◆ **Problem to solve**
The answer must be every line from the entries below that includes "left".

Extracted data entries
□ □ □ □ □ □ □
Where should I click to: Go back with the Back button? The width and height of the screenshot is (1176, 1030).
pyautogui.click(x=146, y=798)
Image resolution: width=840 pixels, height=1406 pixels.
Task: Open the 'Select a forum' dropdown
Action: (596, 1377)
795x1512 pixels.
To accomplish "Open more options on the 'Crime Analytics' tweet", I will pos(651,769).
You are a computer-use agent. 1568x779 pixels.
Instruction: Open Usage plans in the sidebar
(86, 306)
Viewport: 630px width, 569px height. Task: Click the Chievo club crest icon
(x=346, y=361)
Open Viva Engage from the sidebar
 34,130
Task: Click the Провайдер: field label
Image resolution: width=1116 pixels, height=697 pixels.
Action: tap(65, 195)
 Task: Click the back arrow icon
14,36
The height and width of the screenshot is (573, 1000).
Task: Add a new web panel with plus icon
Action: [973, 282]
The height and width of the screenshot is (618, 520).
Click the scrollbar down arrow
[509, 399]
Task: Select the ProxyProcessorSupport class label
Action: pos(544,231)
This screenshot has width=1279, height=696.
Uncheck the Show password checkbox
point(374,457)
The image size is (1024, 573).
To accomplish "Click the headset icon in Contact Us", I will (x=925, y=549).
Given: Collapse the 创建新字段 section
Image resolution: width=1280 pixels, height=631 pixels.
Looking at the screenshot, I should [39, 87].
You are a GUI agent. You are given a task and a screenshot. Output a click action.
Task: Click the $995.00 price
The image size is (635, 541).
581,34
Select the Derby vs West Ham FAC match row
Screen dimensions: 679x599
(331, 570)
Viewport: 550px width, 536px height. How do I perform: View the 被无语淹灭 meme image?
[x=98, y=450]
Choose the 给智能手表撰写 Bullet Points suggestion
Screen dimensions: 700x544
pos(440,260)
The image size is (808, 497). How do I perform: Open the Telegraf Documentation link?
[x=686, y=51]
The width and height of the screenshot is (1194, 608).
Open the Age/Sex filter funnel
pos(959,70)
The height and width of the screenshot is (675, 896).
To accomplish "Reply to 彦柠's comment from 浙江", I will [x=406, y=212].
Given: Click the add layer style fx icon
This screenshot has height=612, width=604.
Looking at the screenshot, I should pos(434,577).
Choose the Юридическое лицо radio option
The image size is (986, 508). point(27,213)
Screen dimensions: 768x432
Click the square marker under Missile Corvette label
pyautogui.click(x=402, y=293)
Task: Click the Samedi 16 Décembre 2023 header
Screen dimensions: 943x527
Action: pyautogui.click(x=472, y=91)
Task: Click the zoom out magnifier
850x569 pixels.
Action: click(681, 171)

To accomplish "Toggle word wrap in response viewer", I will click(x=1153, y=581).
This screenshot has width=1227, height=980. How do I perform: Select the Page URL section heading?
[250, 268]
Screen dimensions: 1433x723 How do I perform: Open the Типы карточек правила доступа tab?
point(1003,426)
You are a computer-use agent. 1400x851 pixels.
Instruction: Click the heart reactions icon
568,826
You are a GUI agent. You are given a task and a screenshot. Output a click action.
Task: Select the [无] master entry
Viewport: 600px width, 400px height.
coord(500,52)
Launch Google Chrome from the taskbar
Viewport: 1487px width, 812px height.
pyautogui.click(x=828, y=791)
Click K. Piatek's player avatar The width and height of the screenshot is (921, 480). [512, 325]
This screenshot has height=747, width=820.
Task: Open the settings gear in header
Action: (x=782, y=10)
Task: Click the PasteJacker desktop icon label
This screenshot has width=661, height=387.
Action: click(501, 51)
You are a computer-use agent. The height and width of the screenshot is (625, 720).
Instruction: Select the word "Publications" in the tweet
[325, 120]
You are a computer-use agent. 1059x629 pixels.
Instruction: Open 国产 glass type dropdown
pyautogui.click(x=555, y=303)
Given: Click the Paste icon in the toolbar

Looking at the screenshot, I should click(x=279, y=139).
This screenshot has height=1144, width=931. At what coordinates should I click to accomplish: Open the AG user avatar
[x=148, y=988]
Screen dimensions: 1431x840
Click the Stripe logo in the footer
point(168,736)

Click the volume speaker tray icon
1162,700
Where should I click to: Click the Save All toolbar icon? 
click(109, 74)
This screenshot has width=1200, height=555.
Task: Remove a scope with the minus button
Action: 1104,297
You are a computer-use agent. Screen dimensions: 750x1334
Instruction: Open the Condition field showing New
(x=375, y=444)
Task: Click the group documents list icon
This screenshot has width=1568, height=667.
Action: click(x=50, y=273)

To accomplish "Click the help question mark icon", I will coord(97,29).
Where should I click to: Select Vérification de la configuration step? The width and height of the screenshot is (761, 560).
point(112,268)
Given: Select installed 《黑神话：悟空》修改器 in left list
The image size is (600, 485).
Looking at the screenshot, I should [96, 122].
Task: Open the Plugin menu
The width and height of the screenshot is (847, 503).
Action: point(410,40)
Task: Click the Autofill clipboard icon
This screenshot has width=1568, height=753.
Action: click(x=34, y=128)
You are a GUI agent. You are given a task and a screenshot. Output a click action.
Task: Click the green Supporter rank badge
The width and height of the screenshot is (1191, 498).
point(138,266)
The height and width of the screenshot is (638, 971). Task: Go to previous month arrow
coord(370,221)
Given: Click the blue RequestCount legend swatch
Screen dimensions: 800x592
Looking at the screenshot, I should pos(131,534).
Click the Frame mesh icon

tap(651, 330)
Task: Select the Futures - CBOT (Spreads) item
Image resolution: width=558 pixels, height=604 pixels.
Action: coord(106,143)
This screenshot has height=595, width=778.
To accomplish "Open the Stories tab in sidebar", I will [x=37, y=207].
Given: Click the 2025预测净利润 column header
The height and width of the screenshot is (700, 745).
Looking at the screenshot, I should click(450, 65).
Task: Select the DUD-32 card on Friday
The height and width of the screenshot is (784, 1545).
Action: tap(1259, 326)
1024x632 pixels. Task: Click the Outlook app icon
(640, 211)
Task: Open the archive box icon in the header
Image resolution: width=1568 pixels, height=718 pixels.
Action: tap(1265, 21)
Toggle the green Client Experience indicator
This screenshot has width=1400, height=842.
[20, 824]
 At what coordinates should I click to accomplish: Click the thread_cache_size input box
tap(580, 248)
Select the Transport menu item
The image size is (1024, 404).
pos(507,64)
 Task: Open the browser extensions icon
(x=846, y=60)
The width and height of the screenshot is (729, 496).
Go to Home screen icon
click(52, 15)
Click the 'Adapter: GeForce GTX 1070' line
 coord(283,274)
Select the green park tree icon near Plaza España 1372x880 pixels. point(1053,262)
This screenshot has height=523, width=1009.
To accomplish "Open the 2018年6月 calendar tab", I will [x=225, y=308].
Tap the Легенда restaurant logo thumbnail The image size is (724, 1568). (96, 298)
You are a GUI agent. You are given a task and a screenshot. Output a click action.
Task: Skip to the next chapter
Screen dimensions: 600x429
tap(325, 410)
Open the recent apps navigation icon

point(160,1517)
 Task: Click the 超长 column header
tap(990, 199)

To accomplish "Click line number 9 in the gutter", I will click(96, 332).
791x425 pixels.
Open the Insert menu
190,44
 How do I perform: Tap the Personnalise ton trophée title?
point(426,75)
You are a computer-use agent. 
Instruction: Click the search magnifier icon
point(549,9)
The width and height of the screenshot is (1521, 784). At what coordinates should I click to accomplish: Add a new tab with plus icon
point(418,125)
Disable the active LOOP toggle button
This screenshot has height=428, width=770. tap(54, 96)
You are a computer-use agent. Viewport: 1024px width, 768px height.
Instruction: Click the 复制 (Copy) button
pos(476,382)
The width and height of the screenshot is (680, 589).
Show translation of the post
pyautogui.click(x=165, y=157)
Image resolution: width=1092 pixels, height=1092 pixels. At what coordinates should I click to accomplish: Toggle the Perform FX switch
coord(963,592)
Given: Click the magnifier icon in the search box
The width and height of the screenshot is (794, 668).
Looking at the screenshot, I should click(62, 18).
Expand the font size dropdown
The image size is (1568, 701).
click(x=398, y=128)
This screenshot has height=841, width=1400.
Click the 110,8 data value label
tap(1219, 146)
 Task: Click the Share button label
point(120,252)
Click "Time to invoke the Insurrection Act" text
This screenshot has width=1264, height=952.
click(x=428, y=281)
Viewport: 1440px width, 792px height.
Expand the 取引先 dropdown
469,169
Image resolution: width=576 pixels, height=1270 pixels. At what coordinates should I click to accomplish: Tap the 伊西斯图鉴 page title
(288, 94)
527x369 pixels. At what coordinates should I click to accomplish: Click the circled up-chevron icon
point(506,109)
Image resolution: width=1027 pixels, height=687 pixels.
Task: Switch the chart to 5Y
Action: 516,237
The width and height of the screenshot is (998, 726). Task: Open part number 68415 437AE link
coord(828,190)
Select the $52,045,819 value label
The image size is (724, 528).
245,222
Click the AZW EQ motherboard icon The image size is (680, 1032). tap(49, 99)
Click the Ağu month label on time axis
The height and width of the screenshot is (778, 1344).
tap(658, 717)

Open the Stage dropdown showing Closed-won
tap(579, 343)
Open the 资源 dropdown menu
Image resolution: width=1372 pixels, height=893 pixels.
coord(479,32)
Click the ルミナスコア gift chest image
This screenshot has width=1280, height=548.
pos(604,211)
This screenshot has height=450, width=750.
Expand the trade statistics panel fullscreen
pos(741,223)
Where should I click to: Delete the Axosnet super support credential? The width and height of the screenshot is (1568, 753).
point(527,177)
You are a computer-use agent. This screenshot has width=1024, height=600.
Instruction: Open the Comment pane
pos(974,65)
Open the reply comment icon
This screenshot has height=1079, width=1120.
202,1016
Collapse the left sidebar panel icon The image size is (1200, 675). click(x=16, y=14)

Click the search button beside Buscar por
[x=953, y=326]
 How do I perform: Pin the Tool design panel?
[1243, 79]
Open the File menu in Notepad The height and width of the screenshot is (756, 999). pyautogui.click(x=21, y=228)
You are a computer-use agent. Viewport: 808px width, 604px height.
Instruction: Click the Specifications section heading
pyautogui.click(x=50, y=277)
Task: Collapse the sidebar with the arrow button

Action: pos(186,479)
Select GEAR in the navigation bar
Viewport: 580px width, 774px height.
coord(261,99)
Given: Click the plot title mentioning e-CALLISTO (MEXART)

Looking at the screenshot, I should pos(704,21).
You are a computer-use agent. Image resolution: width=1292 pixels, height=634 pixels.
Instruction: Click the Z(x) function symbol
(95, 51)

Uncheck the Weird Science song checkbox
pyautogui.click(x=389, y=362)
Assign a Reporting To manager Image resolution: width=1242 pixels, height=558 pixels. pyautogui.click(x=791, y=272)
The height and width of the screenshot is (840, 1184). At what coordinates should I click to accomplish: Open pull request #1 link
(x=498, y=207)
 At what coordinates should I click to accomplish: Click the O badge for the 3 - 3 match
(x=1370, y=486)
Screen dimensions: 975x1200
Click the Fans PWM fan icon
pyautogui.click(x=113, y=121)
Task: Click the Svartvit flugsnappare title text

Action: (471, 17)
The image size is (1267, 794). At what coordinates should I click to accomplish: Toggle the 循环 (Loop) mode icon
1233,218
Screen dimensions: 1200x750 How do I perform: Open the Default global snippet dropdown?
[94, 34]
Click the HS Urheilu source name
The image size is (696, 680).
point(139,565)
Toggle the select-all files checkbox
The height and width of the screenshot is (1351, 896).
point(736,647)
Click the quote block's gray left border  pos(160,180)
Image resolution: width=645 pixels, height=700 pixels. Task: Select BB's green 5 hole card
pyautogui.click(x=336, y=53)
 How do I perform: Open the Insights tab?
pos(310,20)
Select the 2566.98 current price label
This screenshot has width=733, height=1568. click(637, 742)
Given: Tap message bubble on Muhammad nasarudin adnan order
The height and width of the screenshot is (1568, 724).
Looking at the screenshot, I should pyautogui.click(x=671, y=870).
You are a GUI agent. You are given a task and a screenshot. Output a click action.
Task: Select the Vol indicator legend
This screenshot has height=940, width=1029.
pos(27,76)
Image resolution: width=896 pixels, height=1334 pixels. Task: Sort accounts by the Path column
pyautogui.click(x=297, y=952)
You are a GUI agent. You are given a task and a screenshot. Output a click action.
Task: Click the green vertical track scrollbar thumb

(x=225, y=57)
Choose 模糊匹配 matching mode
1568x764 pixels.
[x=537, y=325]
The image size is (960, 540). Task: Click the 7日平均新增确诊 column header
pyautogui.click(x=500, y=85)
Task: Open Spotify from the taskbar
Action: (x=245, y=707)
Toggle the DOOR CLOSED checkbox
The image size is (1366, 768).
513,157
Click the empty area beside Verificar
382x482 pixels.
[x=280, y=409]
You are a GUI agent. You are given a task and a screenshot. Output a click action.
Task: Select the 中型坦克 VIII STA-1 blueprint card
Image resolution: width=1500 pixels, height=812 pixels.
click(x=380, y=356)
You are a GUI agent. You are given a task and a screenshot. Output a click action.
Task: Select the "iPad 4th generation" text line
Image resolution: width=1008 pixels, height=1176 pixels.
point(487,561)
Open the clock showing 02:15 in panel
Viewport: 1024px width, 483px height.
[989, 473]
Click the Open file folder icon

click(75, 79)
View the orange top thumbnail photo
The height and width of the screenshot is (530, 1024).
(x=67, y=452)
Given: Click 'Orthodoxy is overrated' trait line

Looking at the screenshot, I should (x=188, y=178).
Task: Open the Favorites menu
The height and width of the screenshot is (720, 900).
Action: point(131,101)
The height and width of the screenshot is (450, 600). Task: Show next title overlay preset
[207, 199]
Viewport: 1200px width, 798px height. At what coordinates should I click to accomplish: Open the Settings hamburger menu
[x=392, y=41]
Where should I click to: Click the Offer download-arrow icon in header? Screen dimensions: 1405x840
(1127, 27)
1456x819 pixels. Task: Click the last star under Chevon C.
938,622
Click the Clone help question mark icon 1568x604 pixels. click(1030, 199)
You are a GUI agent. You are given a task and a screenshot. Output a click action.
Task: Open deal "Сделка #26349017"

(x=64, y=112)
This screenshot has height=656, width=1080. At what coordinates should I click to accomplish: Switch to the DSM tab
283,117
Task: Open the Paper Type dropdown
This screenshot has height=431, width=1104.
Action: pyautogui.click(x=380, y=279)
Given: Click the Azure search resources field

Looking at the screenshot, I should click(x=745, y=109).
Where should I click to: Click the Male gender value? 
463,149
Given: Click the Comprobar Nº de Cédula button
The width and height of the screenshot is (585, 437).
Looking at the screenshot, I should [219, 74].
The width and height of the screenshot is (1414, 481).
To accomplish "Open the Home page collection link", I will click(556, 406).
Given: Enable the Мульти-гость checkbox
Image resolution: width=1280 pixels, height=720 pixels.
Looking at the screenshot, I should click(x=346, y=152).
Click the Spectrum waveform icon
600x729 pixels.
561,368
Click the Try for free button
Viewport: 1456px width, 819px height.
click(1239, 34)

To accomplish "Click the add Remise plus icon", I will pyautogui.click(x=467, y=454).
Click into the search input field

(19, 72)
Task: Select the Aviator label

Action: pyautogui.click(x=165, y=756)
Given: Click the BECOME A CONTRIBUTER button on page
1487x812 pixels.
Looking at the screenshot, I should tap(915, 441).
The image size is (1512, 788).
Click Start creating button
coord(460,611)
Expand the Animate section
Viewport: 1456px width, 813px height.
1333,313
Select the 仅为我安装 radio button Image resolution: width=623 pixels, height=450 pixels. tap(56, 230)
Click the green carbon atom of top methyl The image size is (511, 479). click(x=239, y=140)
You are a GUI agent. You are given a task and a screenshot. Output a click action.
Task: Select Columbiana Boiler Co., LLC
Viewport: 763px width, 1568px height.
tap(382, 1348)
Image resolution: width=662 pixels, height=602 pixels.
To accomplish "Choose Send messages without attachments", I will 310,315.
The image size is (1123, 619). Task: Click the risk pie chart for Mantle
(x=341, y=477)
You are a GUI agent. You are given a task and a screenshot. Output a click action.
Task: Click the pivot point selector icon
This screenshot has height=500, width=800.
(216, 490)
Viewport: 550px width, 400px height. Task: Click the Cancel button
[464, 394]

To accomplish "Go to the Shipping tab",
□ □ □ □ □ □ □
◆ **Problem solution**
Given: Select installed 《黑神话：悟空》修改器 in left list
Collapse the left sidebar panel icon The image size is (1200, 675). click(x=16, y=14)
Click the quote block's gray left border  pos(160,180)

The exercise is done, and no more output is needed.